Published April 29, 2015 at 10:00 a.m.

click to enlarge Janet Van Fleet's untitled sculpture
  • Janet Van Fleet's untitled sculpture

When Cabot artist Janet Van Fleet responded to an artists' call, she didn't know what she was getting herself into. Neither did Brattleboro painter Hannah Earley or any of the 320 other artists from around the world who participated in "Telephone: An International Arts Experiment." They couldn't have known because the work as a whole didn't exist until April 20, 2015, when it all appeared online.

"Telephone" is the brainchild of poet, composer and violinist Nathan Langston and is presented by the New York-based Satellite Collective, a multidisciplinary arts incubator he cofounded. The project echoes the children's game Telephone (aka Operator or Grapevine), in which a message is whispered from person to person. In the process, that message is transformed.

The "message" in this case wasn't words, but a communication passed from one artist to another via original works of art. The project got its impetus five years ago when Langston and his wife moved to New York City from Portland, Ore. They knew only one other person in NYC. In an essay introducing "Telephone" on his website, Langston writes about feeling lonely and homesick.

"On that first broiling night in the sweat-sticky August of this colossal city, I sat out on a friend's fire escape with a glass of wine and, as sirens passed below, remembered a prayer," he writes. Known as the Breton Fisherman's Prayer, it begins: "Oh God, thy sea is so great, and my boat is so small."

When Langston conceived of "Telephone," he made those words a prompt for the first artist to interpret. The next artist would receive and interpret the first one's resulting artwork, and so on.

The first artist, New York-based Jana Weaver, created a painting titled "Oh Lord" (gouache on paper). It depicts a naked woman launching a paper boat under a starry sky. Weaver sent her painting to Bob Holman, also of New York City, who interpreted it in his poem "Naked Night."

Next up was New York photographer Casey Kelbaugh, who writes in his online artist's notes that he struggled with reinterpreting the poem. Finally, he came through with an abstract photograph taken in the New Mexico desert. Holman's poem was reinterpreted into music and a sculpture by yet more artists, and the project was off and running.

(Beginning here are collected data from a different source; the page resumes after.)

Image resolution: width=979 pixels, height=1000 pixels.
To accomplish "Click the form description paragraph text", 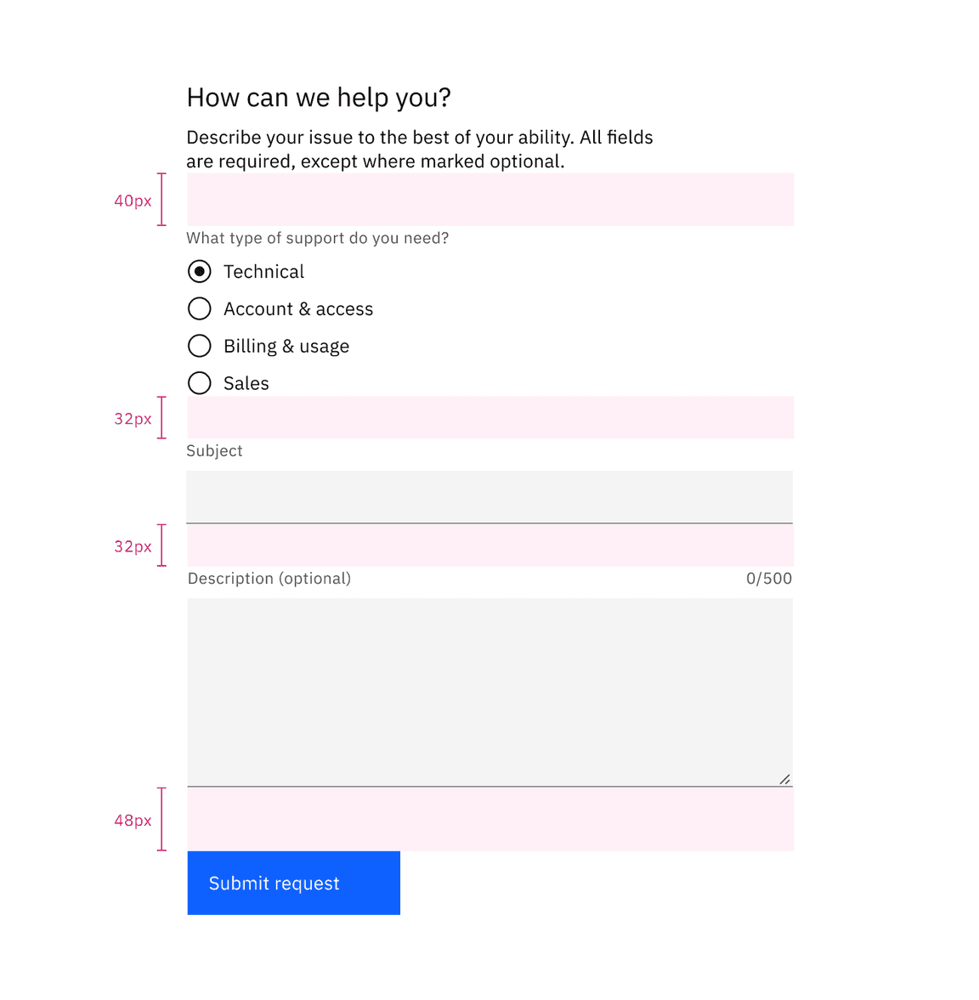I will 419,149.
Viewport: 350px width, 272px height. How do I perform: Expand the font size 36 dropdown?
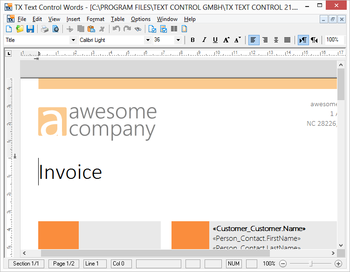click(178, 40)
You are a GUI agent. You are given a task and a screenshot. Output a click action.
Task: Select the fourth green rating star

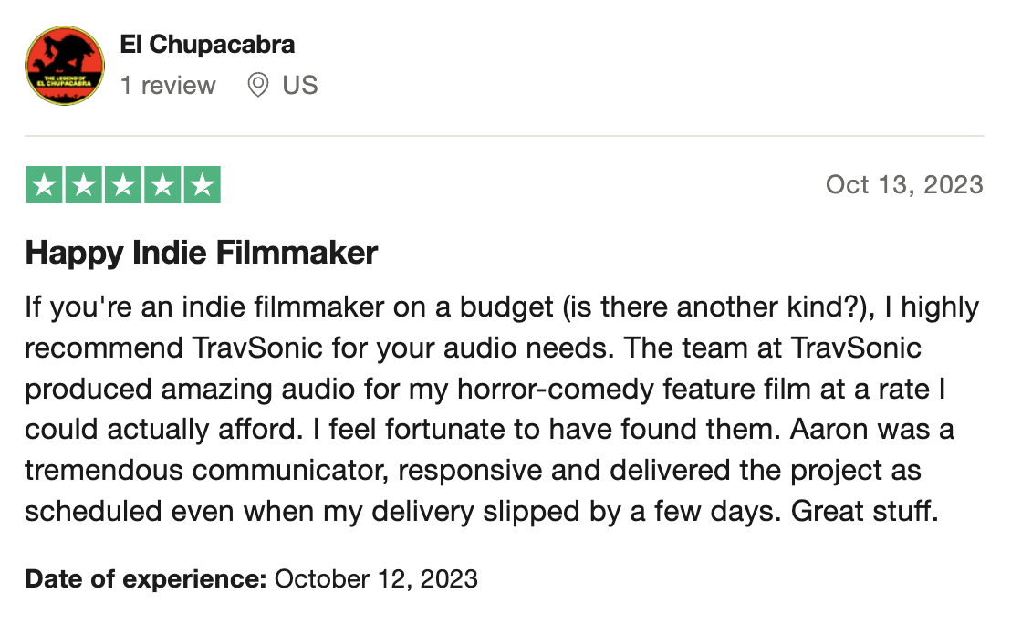[x=162, y=185]
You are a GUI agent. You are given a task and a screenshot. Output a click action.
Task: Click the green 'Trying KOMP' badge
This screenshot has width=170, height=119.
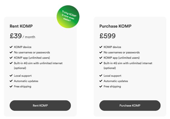pyautogui.click(x=68, y=16)
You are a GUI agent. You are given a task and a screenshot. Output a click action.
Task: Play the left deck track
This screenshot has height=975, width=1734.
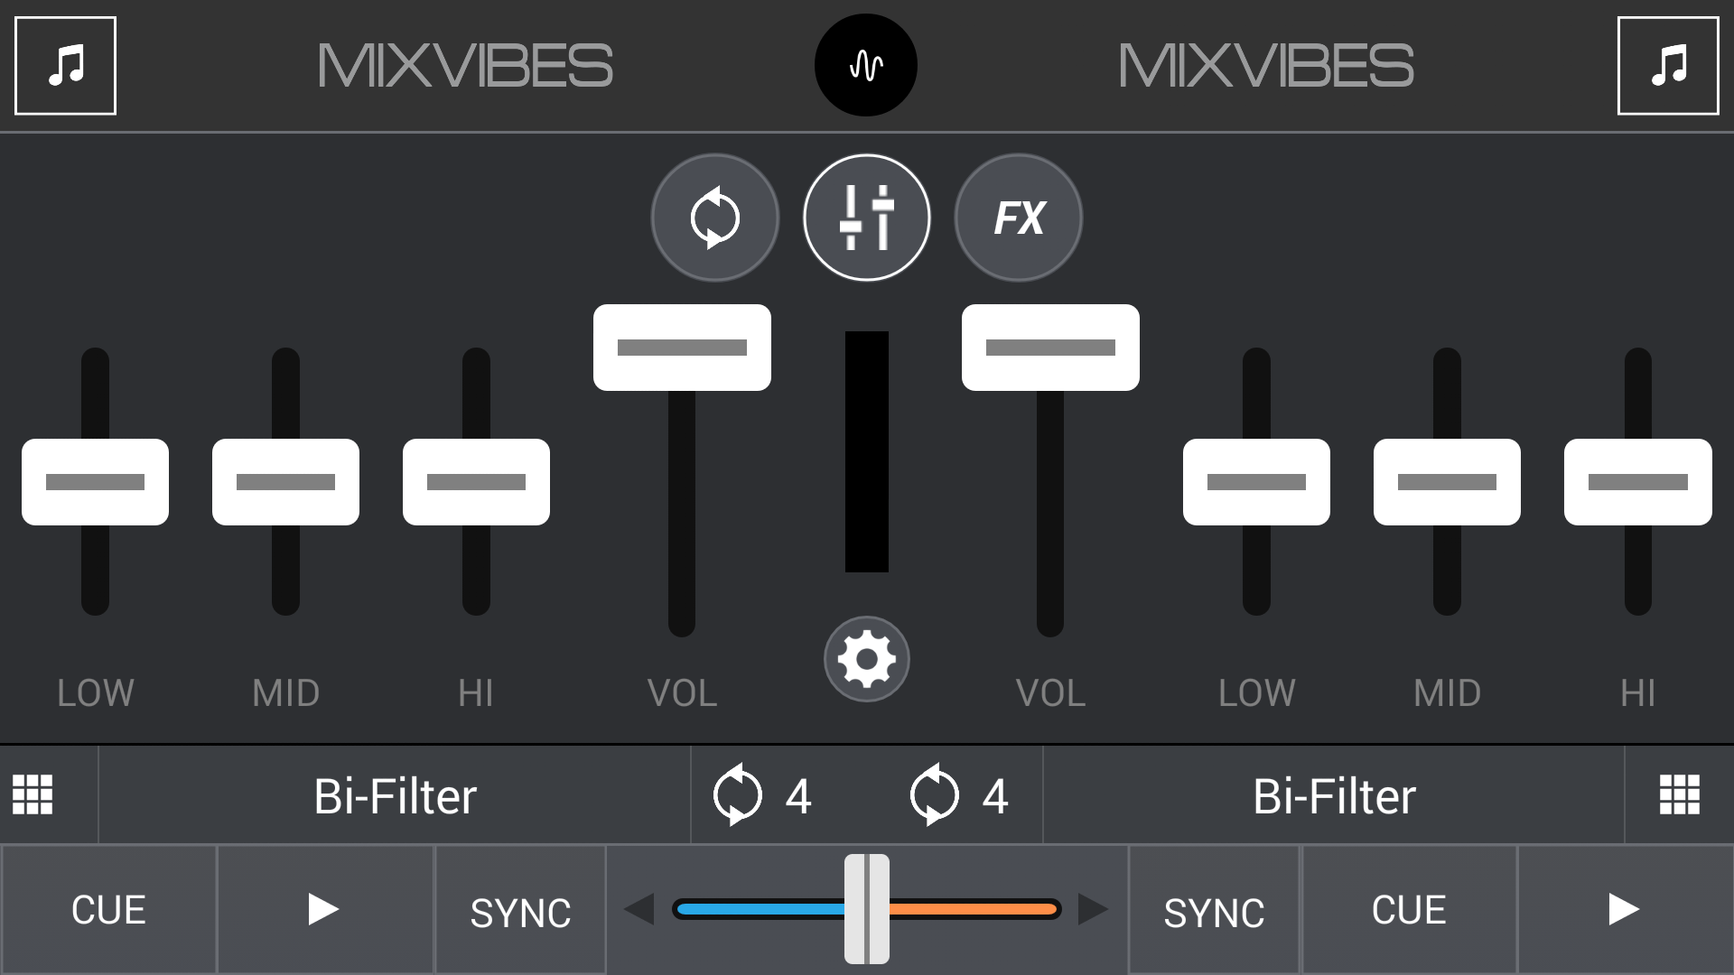point(324,910)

Still, after 15 months, "Telephone" had resulted in just eight artworks. By then, Langston was focusing on ballet and music composition with Satellite Collective, so he put "Telephone" aside. "But I couldn't get it out of my mind," Langston writes in his essay. "That first sequence of works was so stunning that I dreamt about it. The idea woke me up at night."

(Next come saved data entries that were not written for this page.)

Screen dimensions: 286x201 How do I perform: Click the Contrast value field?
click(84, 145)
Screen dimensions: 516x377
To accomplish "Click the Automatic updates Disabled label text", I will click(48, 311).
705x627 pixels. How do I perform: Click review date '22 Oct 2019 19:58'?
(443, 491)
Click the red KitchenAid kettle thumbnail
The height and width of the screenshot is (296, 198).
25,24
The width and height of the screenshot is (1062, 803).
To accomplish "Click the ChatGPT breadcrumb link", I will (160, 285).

Two years later, Satellite Collective's online director, Daniel Talsky, helped reframe the concept. He realized "Telephone" could exist on a much larger scale if the collective transferred the project to the internet. A completed interpretation could be given to two or three other artists to reinterpret simultaneously. The sequence would no longer be one straight line; "Telephone" would branch out like a tree.

All told, the project took five years and resulted in 315 original works by artists from 159 cities in 42 countries. A graphical depiction of "Telephone" resembles a subway map — or a constellation.

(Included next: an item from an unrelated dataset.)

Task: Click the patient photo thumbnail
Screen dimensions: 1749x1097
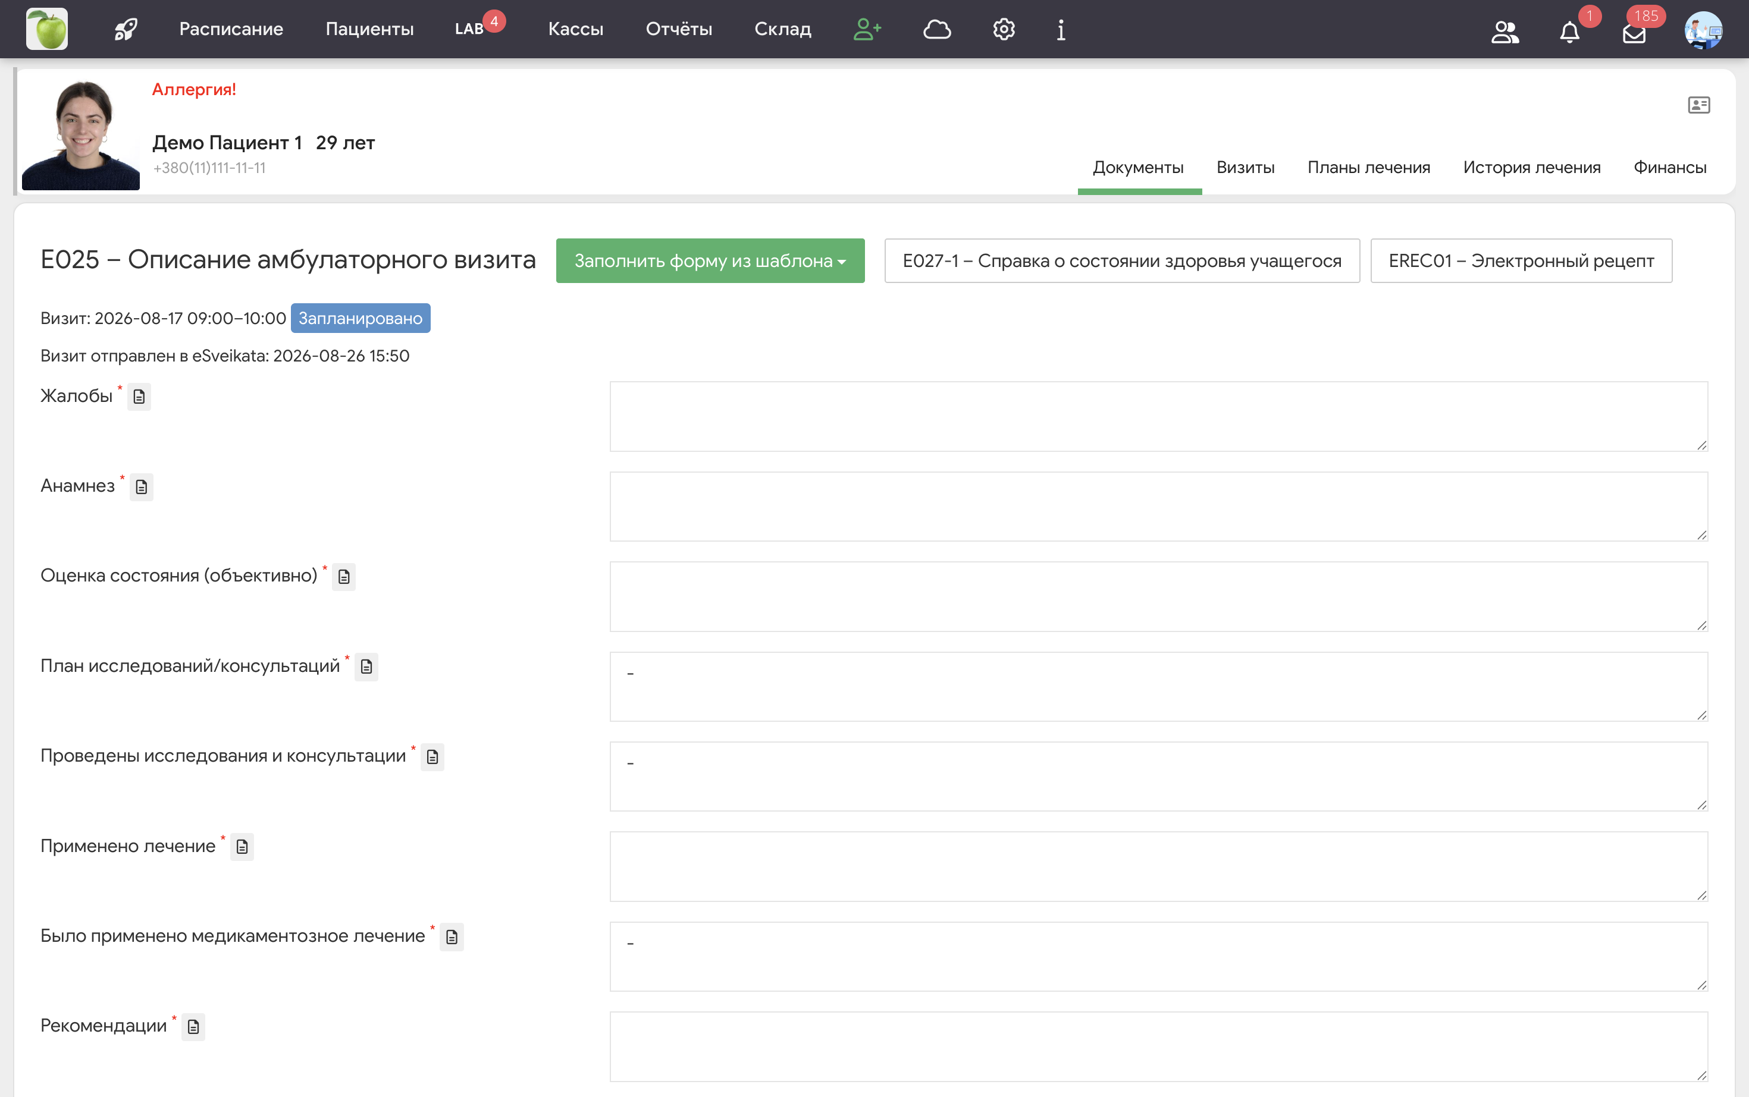Action: pyautogui.click(x=81, y=135)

On April 20, "Telephone" was unveiled around the world when the link went live. Participating artists finally learned what the original message was and discovered what their own works of art had inspired.

Van Fleet, one of the two Vermonters who participated, says she "liked that it was a game, not deadly serious and career minded. There was a kind of idealism about both the idea and the process that I admired."

Her telephone "whisper" arrived via email. "Nathan sent me four to five views of a single work by an artist in Istanbul," Van Fleet tells Seven Days. "The images made it pretty easy, as they were from another sculptor [Julie Upmeyer], not a musician, poet or videographer, as might have happened."

Artists across 13 disciplines participated in the project, "so there's a huge variety of voices and media, all trying to translate and transmit the same original message across very different platforms," Van Fleet says.

Upmeyer's work was Van Fleet's only window into "Telephone" until its conclusion. "I had one month to complete a piece that translated as closely as I was able, in my medium, the intent of the artist whose work was sent to me," Van Fleet explains.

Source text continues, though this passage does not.